宇宙イチわかりやすい法律解説を目指しています。
5人のお子さんがいるママ先生が……解雇された事件です。
本当にあった裁判を解説します。(横浜地裁 R5.1.17)
小中学校で起きた事件です。事件はザックリ以下のとおり。
ママ先生は学校に以下の要望を出しました。
ママ先生
「育児休業を延長してくれませんか」
「第6子を妊娠したので軽い仕事に変えてくれませんか」
「コロナ感染が怖いので休ませてもらえませんか」
学校はすべて認めてくれたのですが、最後の休業後、突如ですよ……。
学校はママ先生に解雇を通告しました。
裁判所
「この解雇はダメ!」
学校に命じた賠償額は!?
※ 実際の判決を基に構成
※ 判決の本質を損なわないようフランクな会話に変換
※ 争いを一部抜粋して簡略化
登場人物
▼ 会社
・学校法人
・小中学校が設置されている
▼ Xさん
・教員
・小学生の中国語会話などを担当
どんな事件か
H21.4、Xさんが学校で働き始めます。
そして、第3子、第4子、第5子を出産。さらには第6子を身ごもり……!
妊娠までの経緯は以下のとおりです。
■ H23 第3子を出産
産前産後休業
育児休業
■ H26 第4子を出産
産前産後休業
育児休業
■ H28 第5子を出産
産前産後休業
育児休業(H28.10.19~H29.8.22)
▼ 育児休業の延長を申し出る
Xさんは、第5子の育児休業が終わる1か月以上前に育児休業の延長を申し出ました。これはOK、適法です(育児介護休業法 5条3項・4項・6条3項)。学校側はH30.2.22までの延長を認めました。
▼ 再度の延長を申し出る
XさんはH30.1.27、育児休業の再度の延長を申し出ました。その結果、8.22まで延長されました。
―― 学校さん、これらの延長の申し出を解雇事由のひとつとしたんですよね?
学校側
「はい。人事配置などに混乱が生じましたので」
裁判所
「(……無理。解雇事由にはならないね)」
詳細はのちほど。
▼ 復職
Xさんは育児休業を終えて復職します。
▼ 第6子を妊娠
復職から約2年後、Xさんは第6子を妊娠します(R2.8)。
Xさんは学校側に「体調がすぐれないので1年生のクラス担任から外してほしい」とお願いし、そのお願いは 聞き入れられました。

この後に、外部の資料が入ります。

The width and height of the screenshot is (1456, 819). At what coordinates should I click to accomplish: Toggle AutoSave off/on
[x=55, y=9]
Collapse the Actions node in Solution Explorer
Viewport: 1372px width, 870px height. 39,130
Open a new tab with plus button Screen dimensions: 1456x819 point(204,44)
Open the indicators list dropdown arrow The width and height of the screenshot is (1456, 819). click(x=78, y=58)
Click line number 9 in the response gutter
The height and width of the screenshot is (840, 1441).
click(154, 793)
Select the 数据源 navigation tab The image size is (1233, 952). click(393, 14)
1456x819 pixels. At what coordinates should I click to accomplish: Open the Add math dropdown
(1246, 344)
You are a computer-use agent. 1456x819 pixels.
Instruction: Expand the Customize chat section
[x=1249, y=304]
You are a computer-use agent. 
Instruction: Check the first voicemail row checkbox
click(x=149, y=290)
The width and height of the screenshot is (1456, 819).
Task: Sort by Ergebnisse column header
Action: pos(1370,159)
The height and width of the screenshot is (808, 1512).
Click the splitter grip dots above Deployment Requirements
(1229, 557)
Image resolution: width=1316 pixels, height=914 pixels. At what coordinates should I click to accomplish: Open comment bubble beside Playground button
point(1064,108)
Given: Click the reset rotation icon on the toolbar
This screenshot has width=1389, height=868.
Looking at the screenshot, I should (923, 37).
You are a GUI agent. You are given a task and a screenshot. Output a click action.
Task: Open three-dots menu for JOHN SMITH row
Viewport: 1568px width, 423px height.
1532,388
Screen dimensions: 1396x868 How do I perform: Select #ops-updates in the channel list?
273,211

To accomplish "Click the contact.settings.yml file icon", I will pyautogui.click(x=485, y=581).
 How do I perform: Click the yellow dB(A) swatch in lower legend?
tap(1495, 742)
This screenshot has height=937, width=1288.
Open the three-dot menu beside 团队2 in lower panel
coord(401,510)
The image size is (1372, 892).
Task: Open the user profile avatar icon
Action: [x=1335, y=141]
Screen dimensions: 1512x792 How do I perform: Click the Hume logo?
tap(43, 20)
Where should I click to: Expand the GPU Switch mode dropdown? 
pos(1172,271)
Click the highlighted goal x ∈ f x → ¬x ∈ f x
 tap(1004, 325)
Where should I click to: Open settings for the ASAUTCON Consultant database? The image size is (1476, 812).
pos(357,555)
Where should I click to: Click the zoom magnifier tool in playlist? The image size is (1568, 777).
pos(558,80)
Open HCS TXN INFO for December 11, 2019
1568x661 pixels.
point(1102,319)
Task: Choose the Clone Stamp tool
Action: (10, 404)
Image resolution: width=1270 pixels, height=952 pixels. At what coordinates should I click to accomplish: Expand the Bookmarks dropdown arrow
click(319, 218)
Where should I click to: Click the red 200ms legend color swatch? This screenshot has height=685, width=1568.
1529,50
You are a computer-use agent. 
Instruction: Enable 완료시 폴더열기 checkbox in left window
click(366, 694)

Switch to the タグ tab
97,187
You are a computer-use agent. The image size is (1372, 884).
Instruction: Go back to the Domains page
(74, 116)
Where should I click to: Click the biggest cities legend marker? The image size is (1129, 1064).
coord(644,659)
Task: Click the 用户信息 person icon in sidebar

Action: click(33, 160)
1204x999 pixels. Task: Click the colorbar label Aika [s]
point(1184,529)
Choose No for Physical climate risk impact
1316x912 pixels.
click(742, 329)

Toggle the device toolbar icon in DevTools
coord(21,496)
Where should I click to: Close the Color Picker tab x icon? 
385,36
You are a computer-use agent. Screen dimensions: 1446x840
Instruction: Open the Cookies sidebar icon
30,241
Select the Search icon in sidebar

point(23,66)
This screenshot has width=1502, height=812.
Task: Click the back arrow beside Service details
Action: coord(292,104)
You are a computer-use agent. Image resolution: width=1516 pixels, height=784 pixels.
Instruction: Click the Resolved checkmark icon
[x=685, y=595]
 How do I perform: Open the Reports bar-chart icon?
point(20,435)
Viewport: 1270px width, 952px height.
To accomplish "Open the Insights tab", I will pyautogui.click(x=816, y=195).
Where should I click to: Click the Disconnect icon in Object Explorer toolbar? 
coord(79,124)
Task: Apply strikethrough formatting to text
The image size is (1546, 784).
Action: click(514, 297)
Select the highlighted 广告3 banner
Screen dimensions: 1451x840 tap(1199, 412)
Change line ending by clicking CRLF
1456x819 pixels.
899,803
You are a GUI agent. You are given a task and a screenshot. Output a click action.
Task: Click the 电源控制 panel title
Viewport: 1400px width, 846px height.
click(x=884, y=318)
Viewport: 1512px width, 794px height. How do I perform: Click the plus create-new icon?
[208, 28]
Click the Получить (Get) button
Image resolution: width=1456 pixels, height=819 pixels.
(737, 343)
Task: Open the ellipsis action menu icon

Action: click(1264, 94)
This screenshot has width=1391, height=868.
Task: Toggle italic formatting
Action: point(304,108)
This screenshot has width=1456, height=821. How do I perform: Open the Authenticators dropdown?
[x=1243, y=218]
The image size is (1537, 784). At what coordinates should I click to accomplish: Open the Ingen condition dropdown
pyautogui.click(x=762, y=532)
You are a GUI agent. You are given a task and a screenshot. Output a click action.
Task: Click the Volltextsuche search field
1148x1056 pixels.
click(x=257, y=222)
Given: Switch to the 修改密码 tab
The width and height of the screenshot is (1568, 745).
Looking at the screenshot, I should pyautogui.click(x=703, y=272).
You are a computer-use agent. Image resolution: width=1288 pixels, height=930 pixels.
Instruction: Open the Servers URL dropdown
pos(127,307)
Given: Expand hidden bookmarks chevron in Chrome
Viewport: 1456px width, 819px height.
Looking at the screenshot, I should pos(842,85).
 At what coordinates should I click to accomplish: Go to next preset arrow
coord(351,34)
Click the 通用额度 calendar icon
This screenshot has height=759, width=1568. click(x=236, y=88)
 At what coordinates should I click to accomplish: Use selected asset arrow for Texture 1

―― けど、学校さんはこのXさんの要望にも不服だったんですよね?
学校
「はい。Xさんが要望してきたのは2学期に入る直前だったんです。なので人事配置に混乱が生じました。なのでこれも解雇事由のひとつに挙げました」
裁判所
「(……これも無理だね)」
詳細はのちほど。
▼ コロナ感染が怖い……!
この時期は新型コロナウイルスが蔓延しており(R2.10)、感染を恐れたXさんは休業を申し出ました。母子健康管理措置による休業の申し出です。
―― 学校さんは、これにも不服があると?
学校
「はい。我々に相談なく突如、申し出があったので」
裁判所
「(突如の申し出でもOKなのよ)」
詳細はのちほど。
▼ 解雇通知
学校側の不満が爆発したのでしょう。およそ1か月後、Xさんは解雇を言い渡されます。
Xさんは解雇無効を求めて提訴。